Indonesian central bank

The Indonesian central bank on Thursday held its benchmark interest rate steady to anticipate possible widening of current account deficit as the bank watches closely on possible hike of subsidized fuel prices in coming months.
The bank's governor board meeting on Thursday decided to keep the basic rate at 7.5 percent despite low inflation and weakening economic growth, the bank said in a statement.
Newly-elected President Joko Widodo plans to raise subsidized- fuel prices in October or November to ease budget constrain by scaling down a huge fuel import that would allow more funds to be set aside for building roads, bridges, seaport and airports, health facilities and other infrastructure facilities.

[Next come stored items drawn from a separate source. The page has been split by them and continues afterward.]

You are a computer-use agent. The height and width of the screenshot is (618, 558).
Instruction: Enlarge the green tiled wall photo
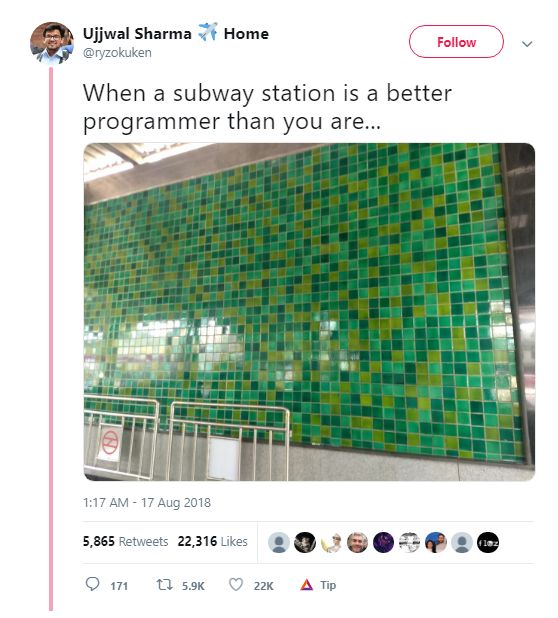tap(309, 312)
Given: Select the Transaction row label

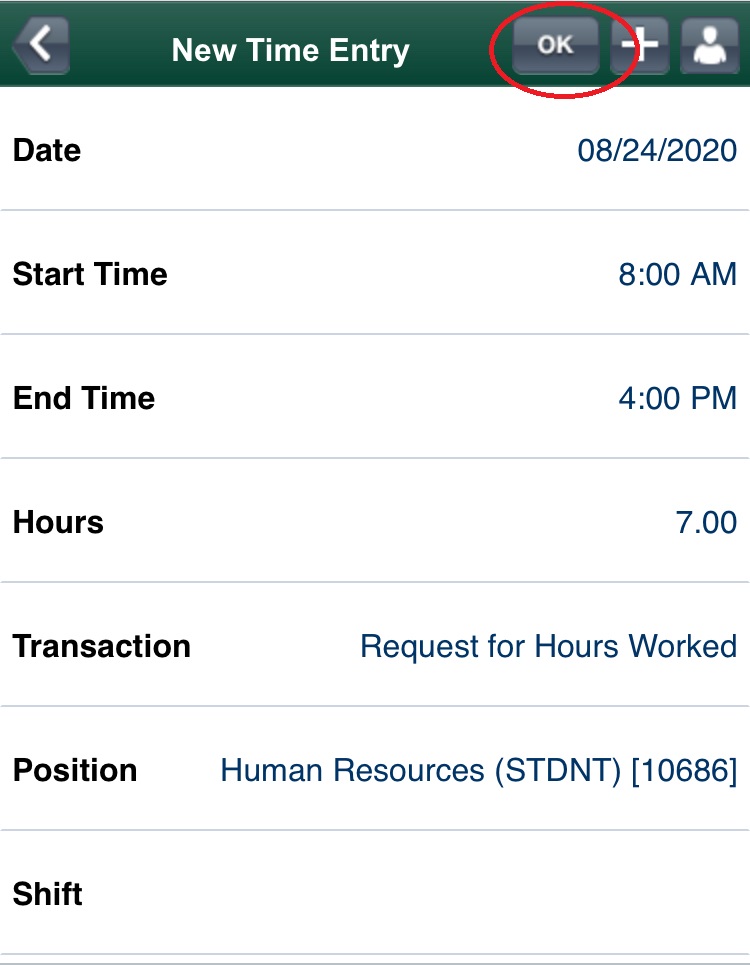Looking at the screenshot, I should point(102,647).
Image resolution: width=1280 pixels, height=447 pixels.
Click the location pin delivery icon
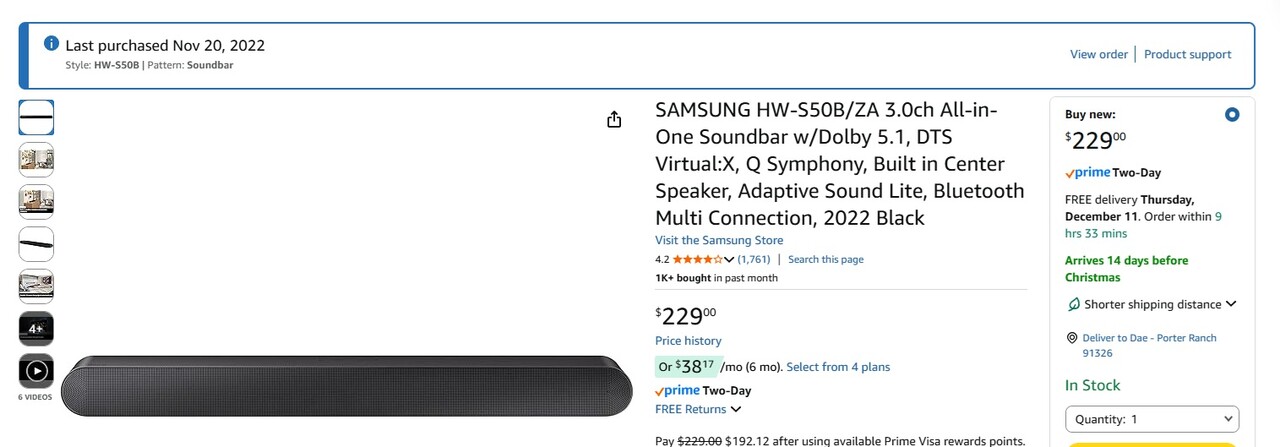1072,338
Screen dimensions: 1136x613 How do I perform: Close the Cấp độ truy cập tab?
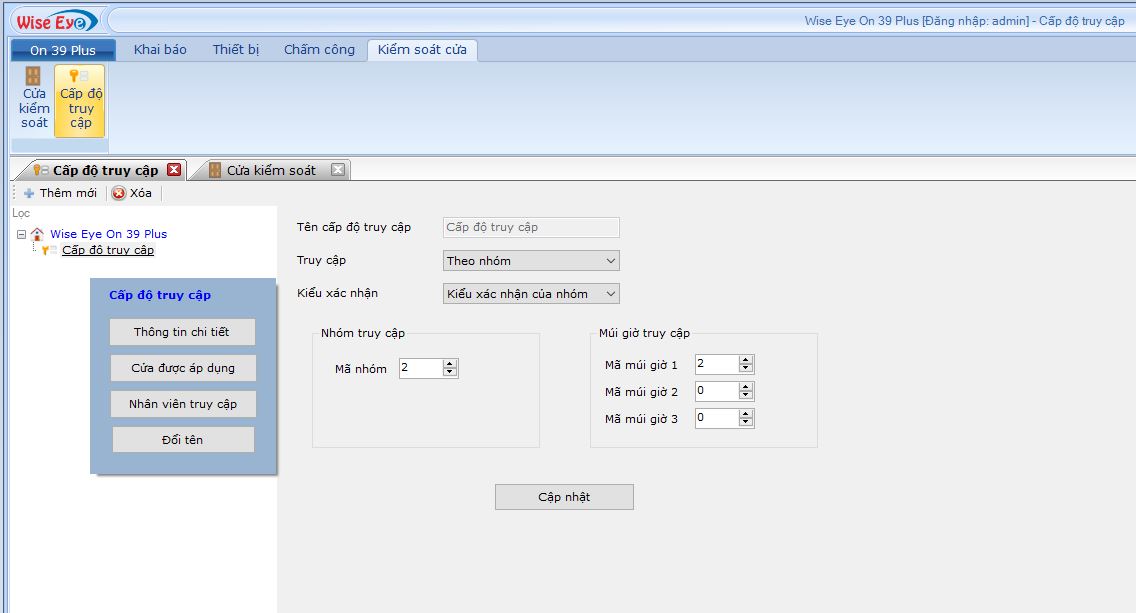[174, 170]
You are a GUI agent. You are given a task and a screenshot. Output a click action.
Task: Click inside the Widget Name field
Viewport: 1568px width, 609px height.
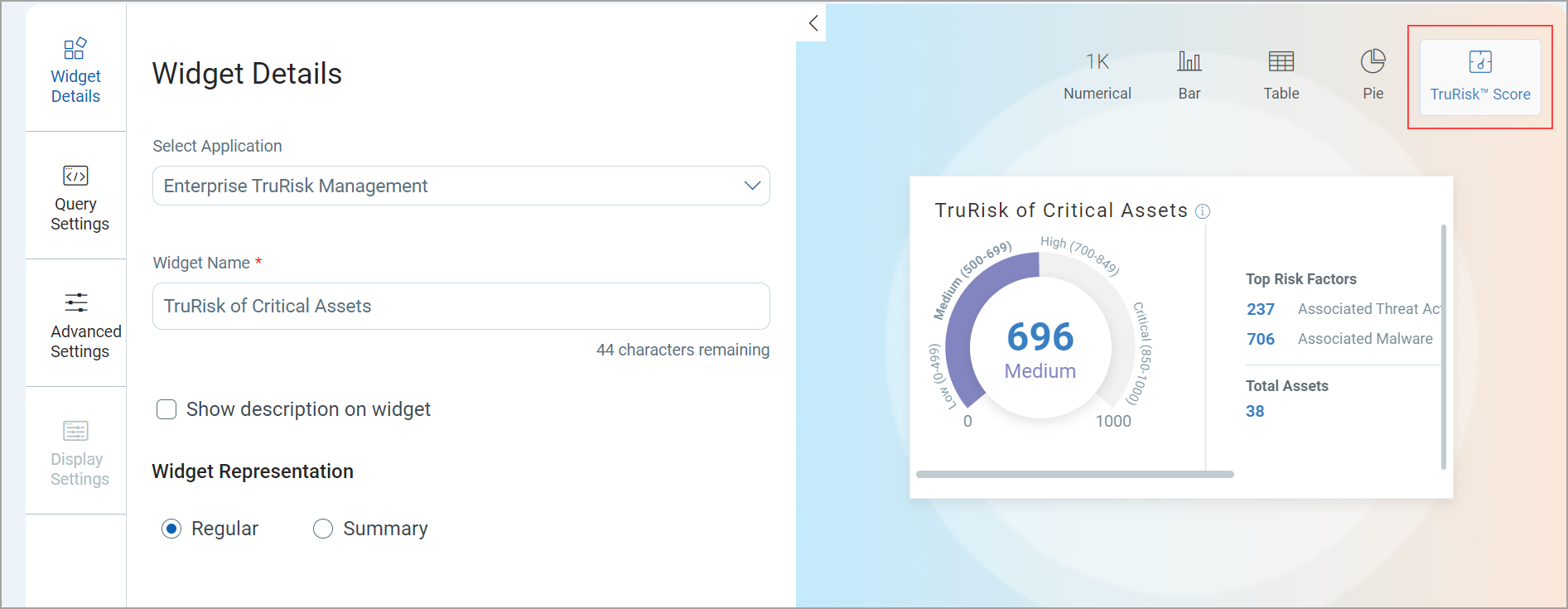pyautogui.click(x=461, y=306)
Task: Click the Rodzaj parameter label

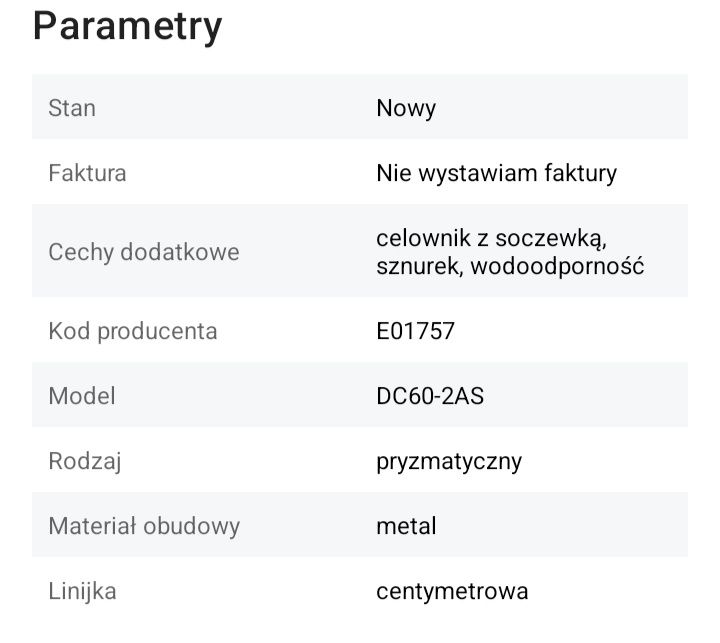Action: tap(85, 461)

Indonesia is a net-oil importer country and provides a huge oil subsidy.
Despite the country's trade performance swung into a small surplus of 123.7 million U.S. dollar in July, the country's export remained declining in the month due to weakening global demand, the surplus was more caused by the steeper decline in imports.
Indonesia's current account gap in the second quarter widened to 4.27 percent of the GDP or 9.1 billion U.S. dollars, the highest since 2009.
The government expects rupiah at the ranges of 11,500 to 11,600 per one U.S. dollar this year.
Indonesia's consumer index accelerated at slower pace at 3.99 percent in August from 4.53 percent in July, the national statistic bureau announced here on Monday.
Should Jokowi, nickname of Joko Widodo, rise the fuel price, inflation may exceed the central bank target of 3.5 to 5.5 percent this year.
Indonesia's GDP weakened to 5.12 percent at three months through June, slowing from 5.21 at the first quarter, according to the national statistic bureau.
The government expects the economy to grow by 5.2 to 5.3 percent this year, easing from 5.78 percent last year.
On Thursday, the bank also kept both the "FASBI rate" ( overnight deposit facility rate and lending facility rate on hold at 5.75 percent and 7.5 percent respectively.